The findings that co-expression of wild-type β3 subunits with α3 and β2 subunits produced functional nAChR with ~2-fold higher sensitivities to ACh or nicotine, even though levels of presumed functional nAChR expression were reduced, might reflect an adverse effect of β3 subunits on assembly of functional nAChR. However, the change in agonist potency suggests that wild-type β3 subunits incorporate into functional α3β2*-nAChR. It is possible that the presence of β3 subunits indirectly affects assembly of α3β2(non-β3)-nAChR, favoring those with an alternate ratio of α:β2 subunits and slightly higher agonist sensitivity. The much more substantial increase in agonist potencies in the presence of β3V9'S subunits suggests more strongly that mutant subunit incorporation occurs, perhaps more preferentially than for wild-type β3 subunits. The unexpectedly more profound increase in ACh relative to nicotine sensitivity at α3β2β3V9'S-nAChR is more difficult to explain, even given the caveats about absolute levels of peak current mentioned in Methods, but there also is an unexpected, lower effect of mutant β3V9'S subunit incorporation on magnitudes of ACh- as opposed to nicotine-induced responses. Similarly, the modest effects of wild-type β3 subunit co-expression on functional levels and agonists sensitivities of α3β4*-nAChR could be explained if β3 subunits do not incorporate well into functional assemblies. Nevertheless, the large effects of mutant β3V9'S subunit co-expression on agonist sensitivities strongly suggest that mutant subunits are efficiently incorporated into functional complexes.
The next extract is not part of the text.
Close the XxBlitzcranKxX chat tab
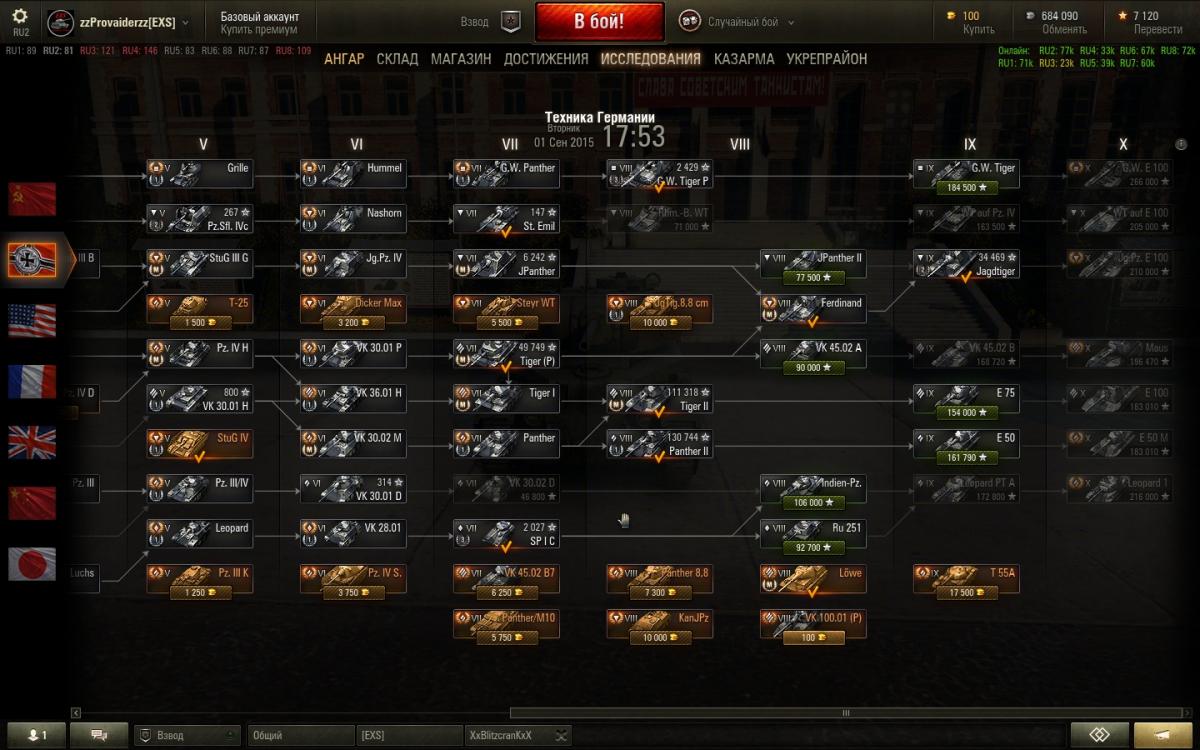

It has become clear, initially from studies using oocytes injected with disproportionate ratios of α4 and β2 subunit cRNAs, that α4β2-nAChR can exist as two isoforms differing in subunit stoichiometries and agonist sensitivities (Zwart and Vijverberg 1998; Nelson et al. 2003; Tapia et al. 2007; Kuryatov et al. 2008). Presumed (α4)2(β2)3-nAChR have comparatively high agonist sensitivity, but their overall levels of expression as functional nAChR are lower than for ‘low sensitivity’, (α4)3(β2)2-nAChR (Carbone et al. 2009). The differences in function between these two isoforms could be attributed to the presence of either the nAChR α4 or β2 subunit in the closed assembly's accessory subunit position.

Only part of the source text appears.